● **DATA**
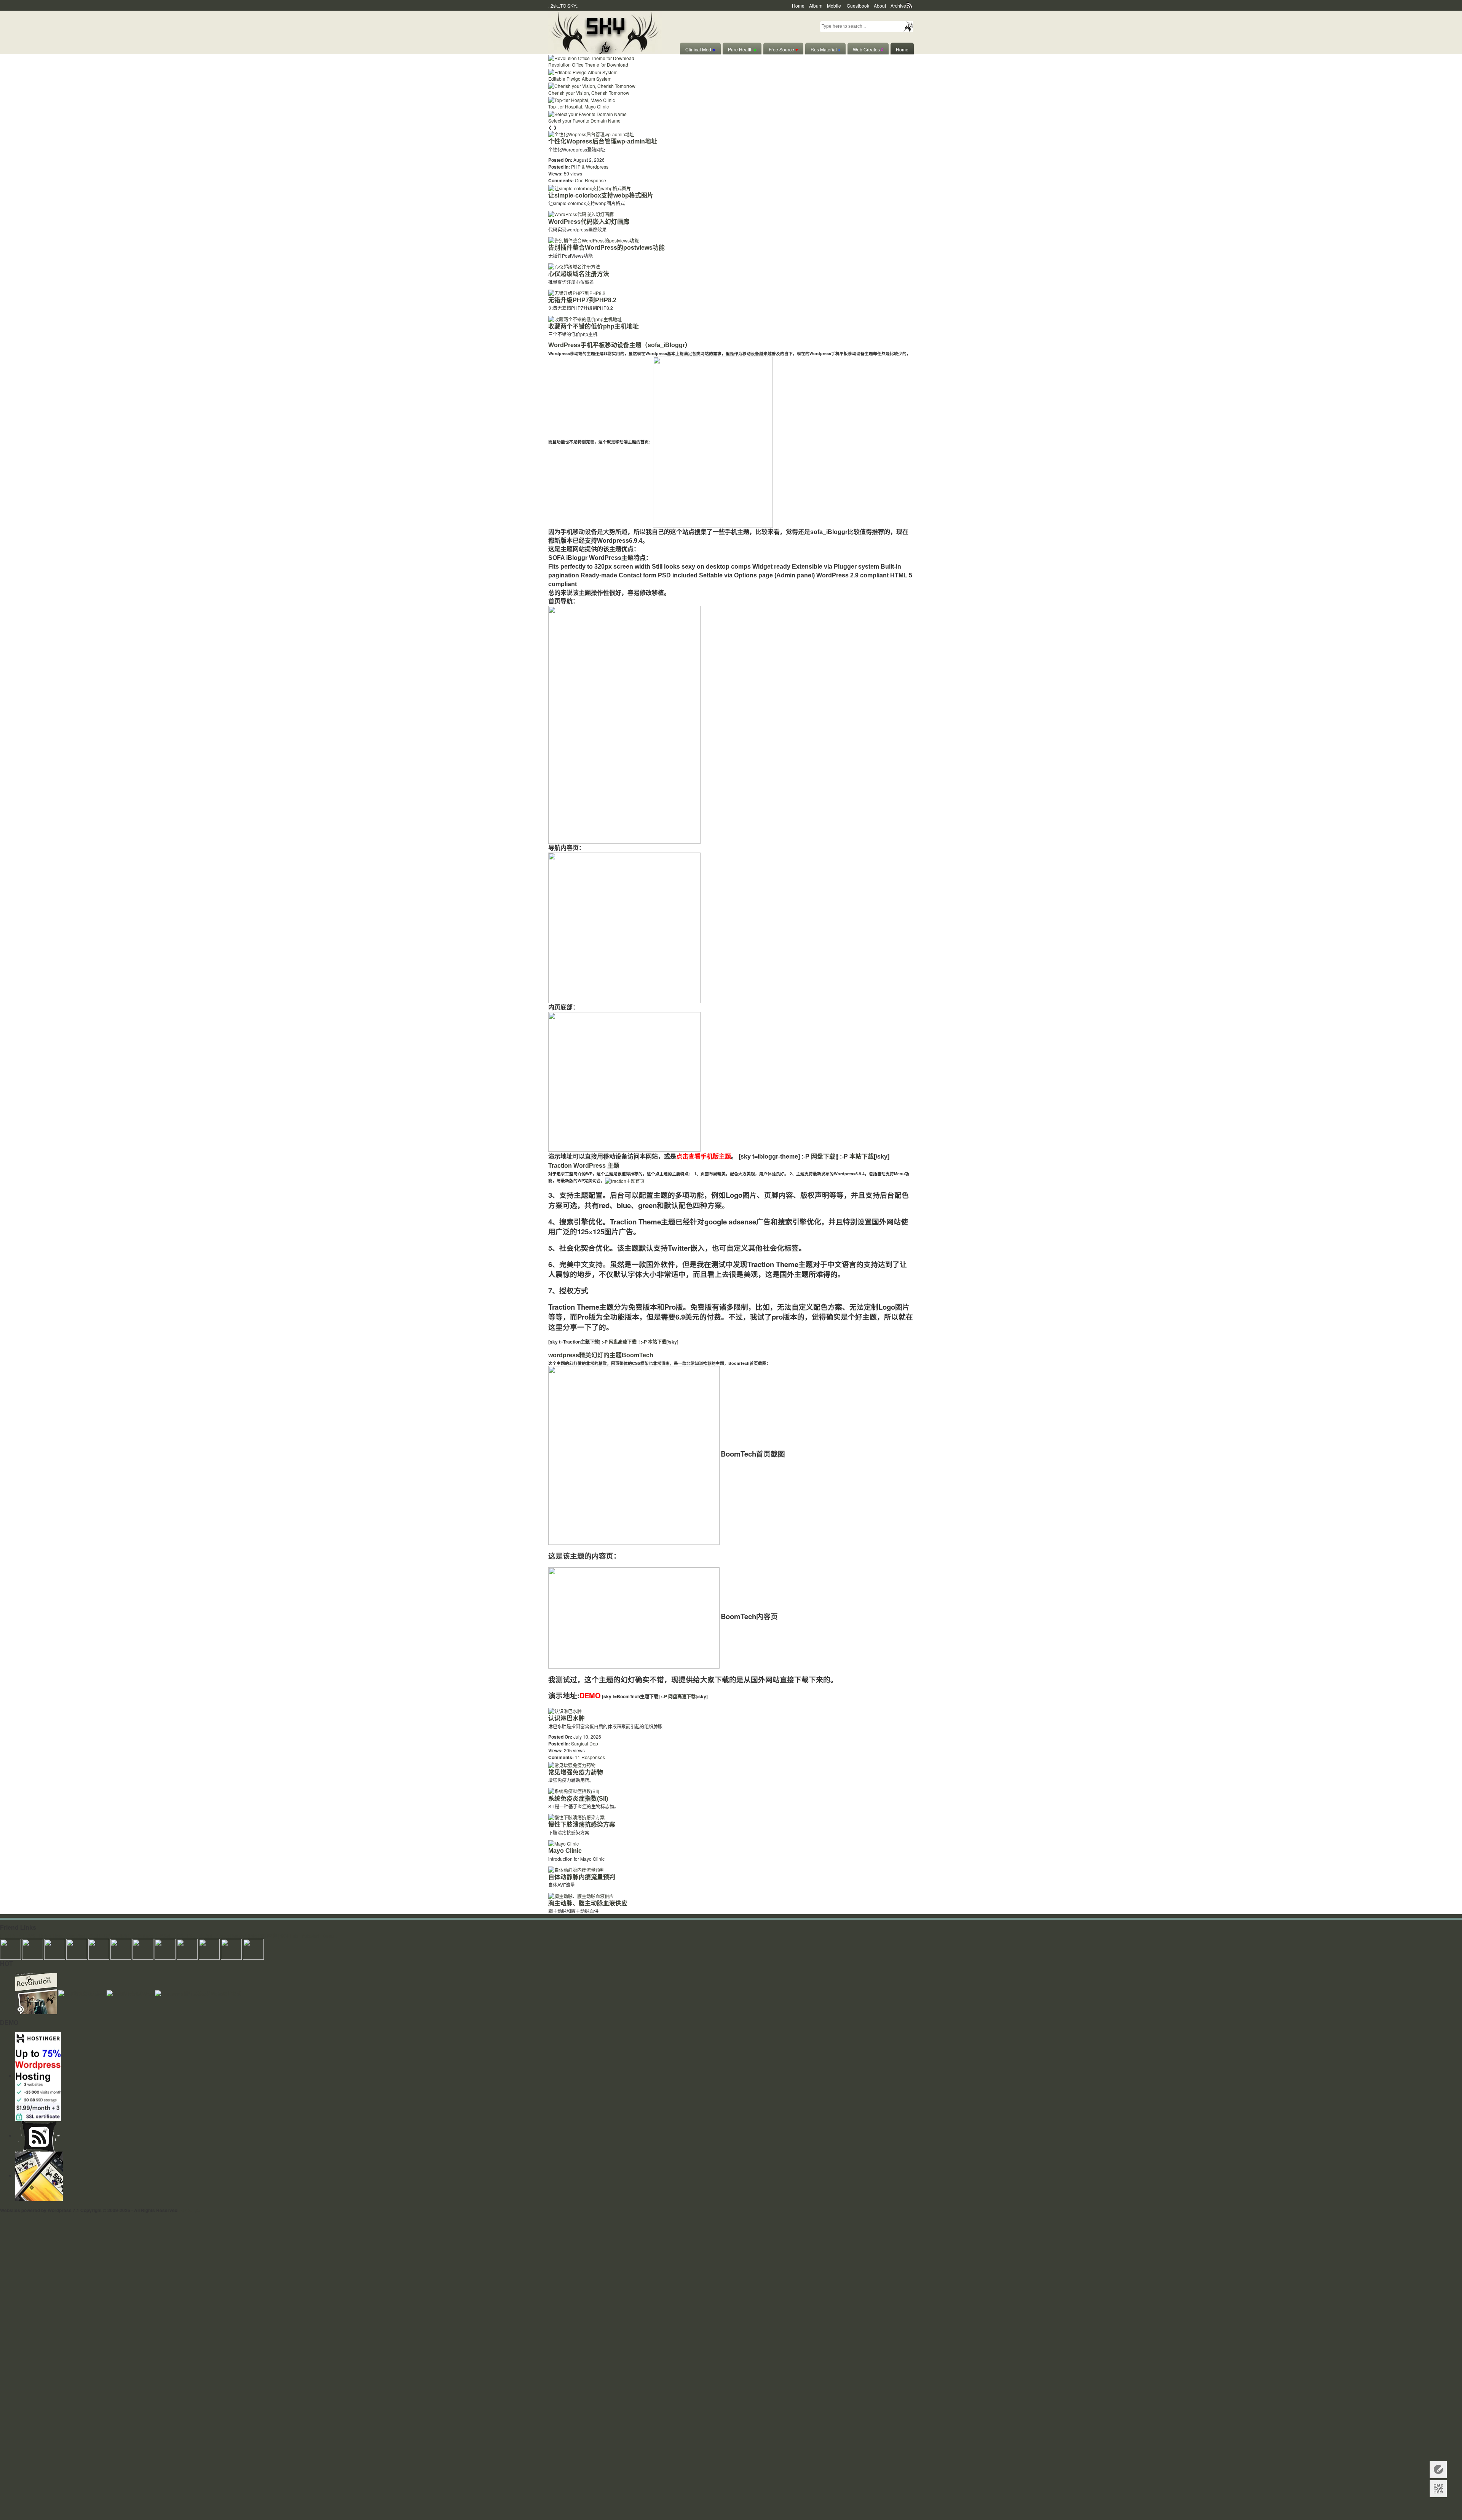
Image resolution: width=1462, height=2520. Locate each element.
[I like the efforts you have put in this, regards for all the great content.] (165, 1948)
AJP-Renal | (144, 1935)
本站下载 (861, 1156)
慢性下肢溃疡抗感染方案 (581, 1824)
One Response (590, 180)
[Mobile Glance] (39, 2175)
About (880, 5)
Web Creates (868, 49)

● **WHAT THE EXERCISE ASKS**
Taking the line that contains "慢性下肢溃疡抗感染方案 (581, 1824)" as the first, reproduce every line through the end of the entries exactly.

● **SOLUTION FOR THIS TASK**
慢性下肢溃疡抗感染方案 (581, 1824)
One Response (590, 180)
[Mobile Glance] (39, 2175)
About (880, 5)
Web Creates (868, 49)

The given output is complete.